Im konkreten Fall ging es laut Cabinet Adam-Caumeil um die Frage, wie weit die künstlerische Freiheit gehen darf, um sowohl der Unversehrtheit des Werkes als auch dem Willen des Schöpfers gerecht zu werden. Die Erben von Poulenc und Bernanos argumentieren, die Aussage des Werkes werde durch die Schlussszene in urheberrechtsverletzender Weise verändert. Die Bayerische Staatsoper als Beklagte sah die Neuinterpretation durch die Kunstfreiheit gedeckt.

Vorinstanzen uneinig

In den ersten beiden Instanzen waren sich die französischen Richter nach Angaben der Kanzlei nicht einig.
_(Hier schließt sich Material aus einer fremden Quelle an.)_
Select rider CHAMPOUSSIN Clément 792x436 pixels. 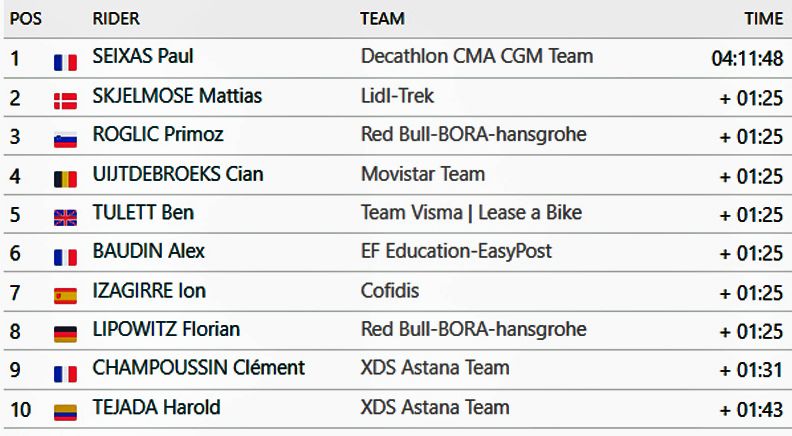click(x=198, y=368)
Während das Landgericht Paris die Klage der Erben von Poulenc und Bernanos zunächst abgewiesen habe, habe sich das Oberlandesgericht Paris auf den Standpunkt gestellt, dass "die Inszenierung der Schlussszene durch Tcherniakov eine Entstellung des Werkes von Georges Bernanos und Francis Poulenc darstellt und die damit verbundenen Urheberrechte verletzt". Gleichzeitig habe das OLG jedoch anerkannt, dass die Inszenierung der Beklagten die Kernaussage des Werkes respektiere. Dieser Widerspruch habe zur Revision des Urteils des OLG Paris vom 13.10.2015 geführt.
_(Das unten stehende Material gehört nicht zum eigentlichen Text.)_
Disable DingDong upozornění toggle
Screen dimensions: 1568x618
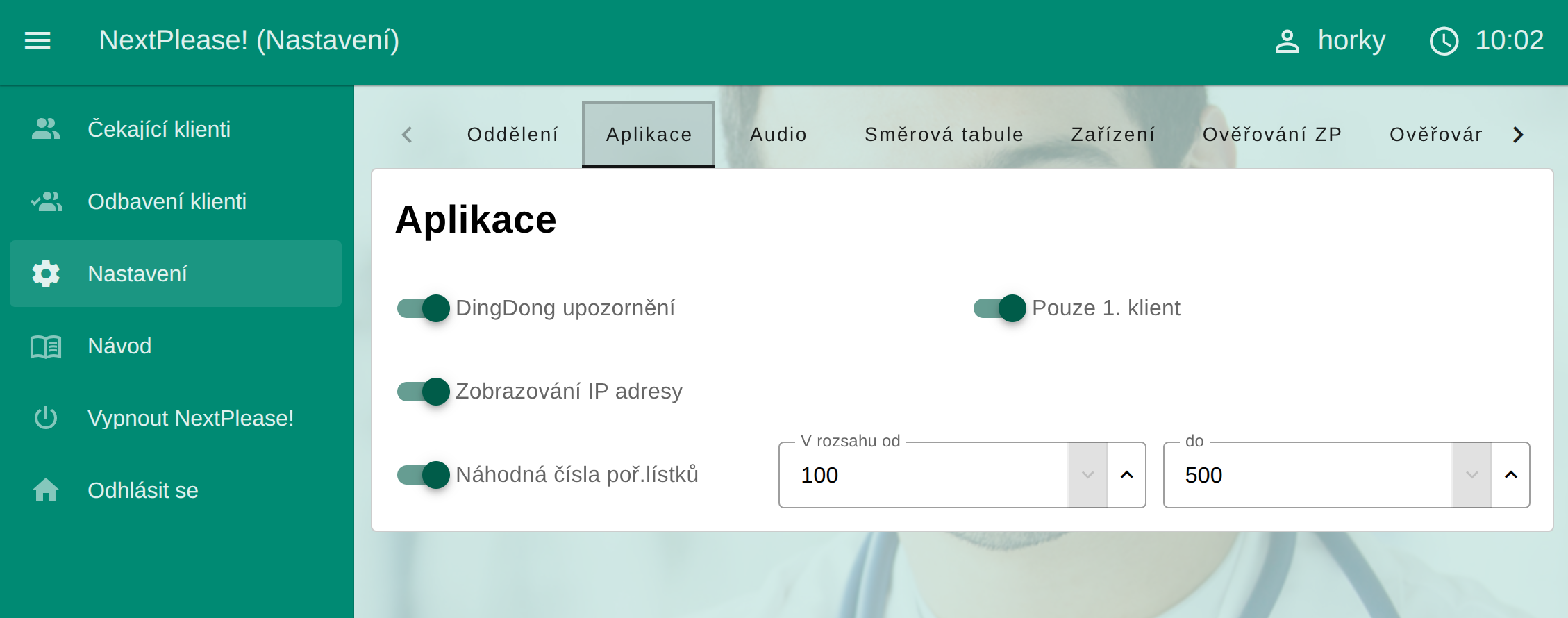click(x=424, y=308)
Wesentliche Themen trotz Abänderung übernommen

Der oberste französische Gerichtshof habe den Rechtsstreit an das OLG von Versailles zurückverwiesen, das am 30.11.2018 neu entschieden habe. Das OLG Versailles habe sich zugunsten der Beklagten der Rechtsauffassung des obersten französischen Gerichtshofs gebeugt und entschieden, dass dem Regisseur eine sehr weit gesteckte Freiheit einzuräumen ist. Es habe festgehalten, dass weder die Dialoge noch die Musik durch den Regisseur abgeändert wurden. Auch die streitgegenständliche Schlussszene übernehme die den Autoren Bernanos und Poulenc so wesentlichen Themen der Hoffnung, des Märtyrertods, der Gnade und der Gemeinschaft der Heiligen. In der Tat sei dafür nicht ausschlaggebend, dass alle Schwestern den Märtyrertod sterben, sondern dass das christliche Prinzip der Selbstaufgabe durch den Opfertod von Schwester Blanche anstelle ihrer Mitschwestern ausreichend betont wird.
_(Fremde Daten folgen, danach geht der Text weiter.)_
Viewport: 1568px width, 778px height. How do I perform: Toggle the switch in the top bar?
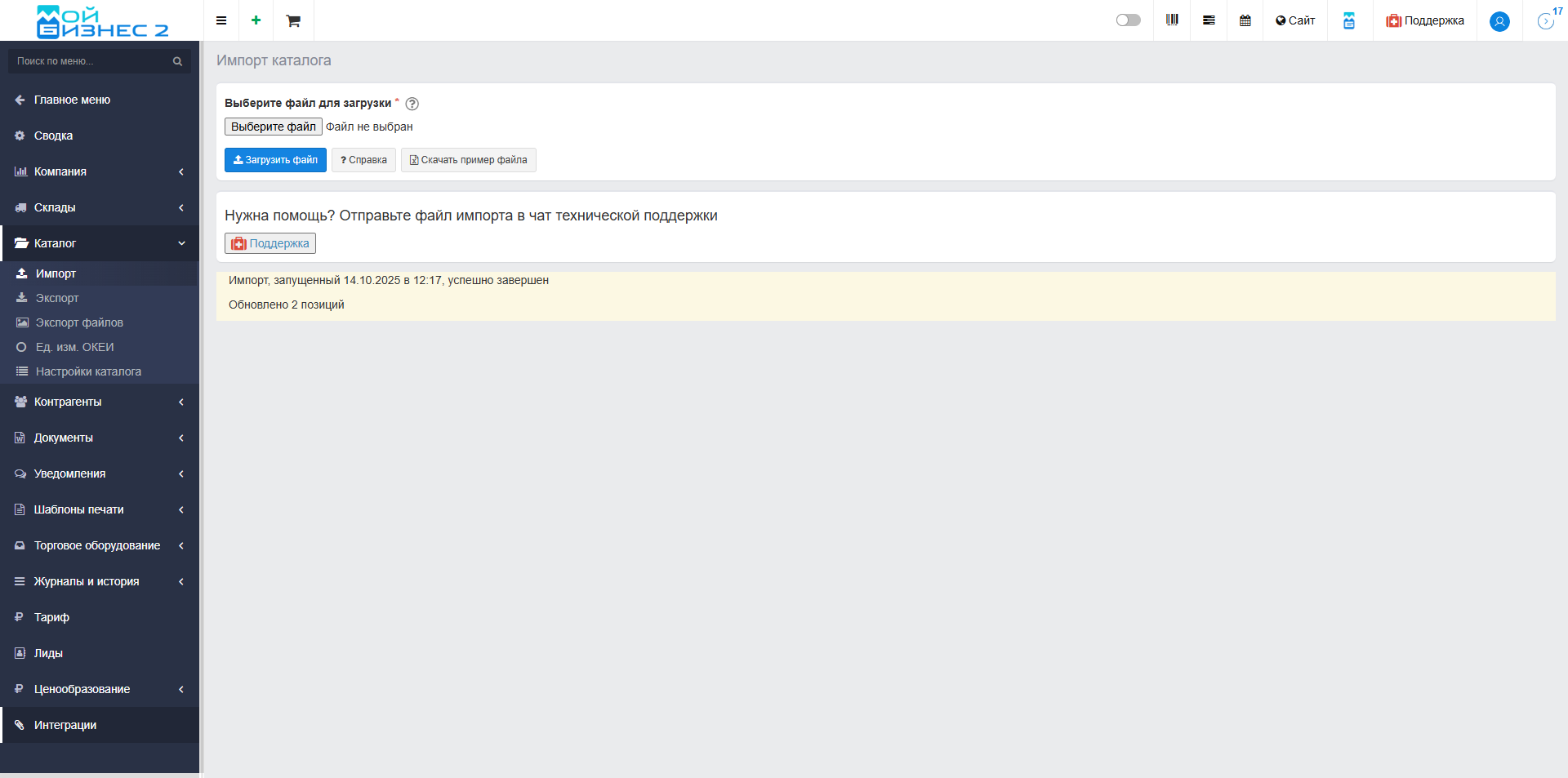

Intendant der Bayerischen Staatsoper: Urteil bedeutsam für alle Kunstsparten

"Kunst heißt immer auch Interpretation", kommentierte Nikolaus Bachler, Intendant der Bayerischen Staatsoper, die Entscheidung. Dass dies nun auch von einem Gericht anerkannt wurde, sei wichtig für alle Kunstsparten. Dmitri Tcherniakovs Produktion von Dialogues des Carmélites kehrt im Herbst 2020 in drei Aufführungen auf die Bühne der Bayerischen Staatsoper zurück.

Redaktion beck-aktuell, 4. Dezember 2018.